At the Forge

Checking Your HTML

Reuven M. Lerner

Issue #182, June 2009

Integrate HTML validation into your test suite for better HTML from the get-go.

We say that Tim Berners-Lee invented the World Wide Web, and that's certainly true. But, we can boil the Web down to three specific technologies: URLs (for uniquely identifying resources on the Internet), HTTP (a stateless protocol for transmitting documents) and HTML (a markup language). Each of these inventions was simple to understand, as well as simple to implement. And, it is this combination of simplicity and elegance that has made the Web the success that it is.

All three of these technologies have evolved over the years, reflecting new uses and needs. For example, HTTP now supports a system of “headers” in both the request and response, which can do everything from indicate the content type of the response body to provide hints regarding how long the data should be cached.

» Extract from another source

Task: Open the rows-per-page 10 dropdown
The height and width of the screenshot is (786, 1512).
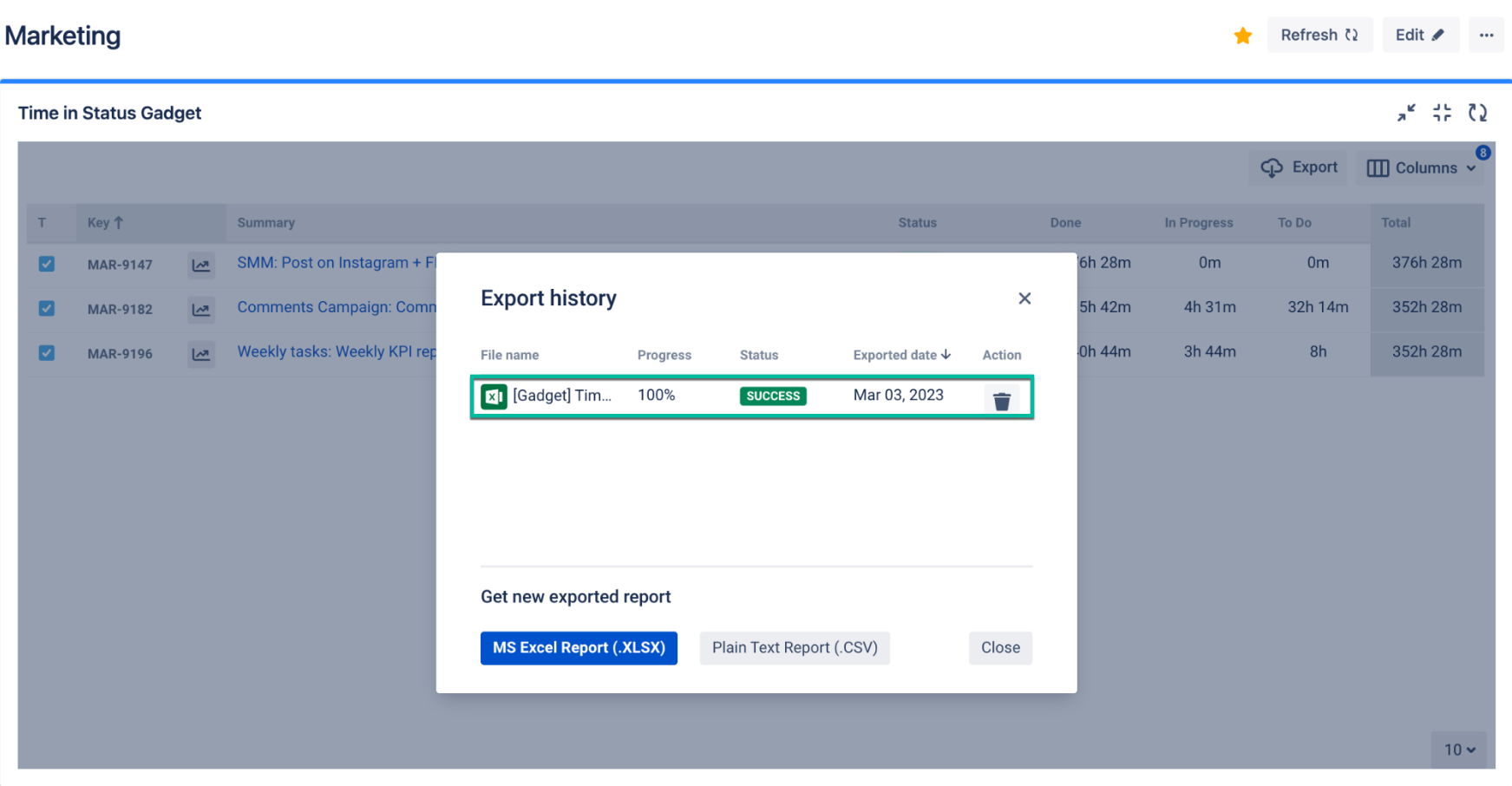Action: (x=1459, y=750)
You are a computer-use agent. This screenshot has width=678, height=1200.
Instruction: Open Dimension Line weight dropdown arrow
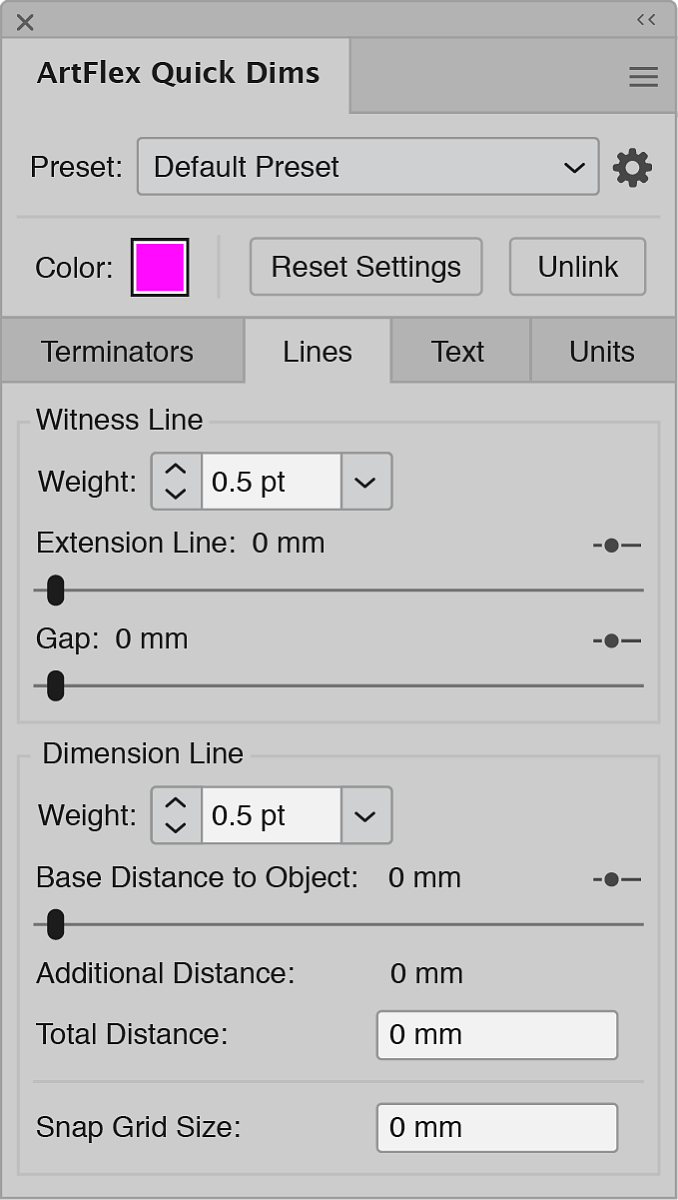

HTML has grown up quite a bit as well, evolving to become a truly semantic markup language (with styling information moved to external CSS documents) with a more rigorous and standardized definition. Standardization has made HTML slightly harder to write, in that you need to be more careful about items, such as tag names (keeping them lowercase), attributes (because not all are valid in all contexts) and closing tags. One advantage to such standardization is that we now can predict to a much greater degree what pages will look like across different browsers. Sloppy HTML means that the browser has to decide what you meant, which can have consequences that vary widely in their influence on the way the page looks.

More significant, the rise of AJAX as a paradigm for Web development has made it increasingly important that HTML be well formed. Many AJAX-related routines need to modify a particular element on the page in some way. The easiest way to do this typically is to grab the element via its id attribute, which is guaranteed to be unique. (If you want more than one element to use an ID, you really should use a class instead.) In the last few months, I have worked on a number of pages that had duplicate ID attributes. Sometimes this was the result of a simple mistake, and sometimes it resulted from ignorance on the part of a Web designer. But in all cases, this meant that my JavaScript performed differently from what I expected.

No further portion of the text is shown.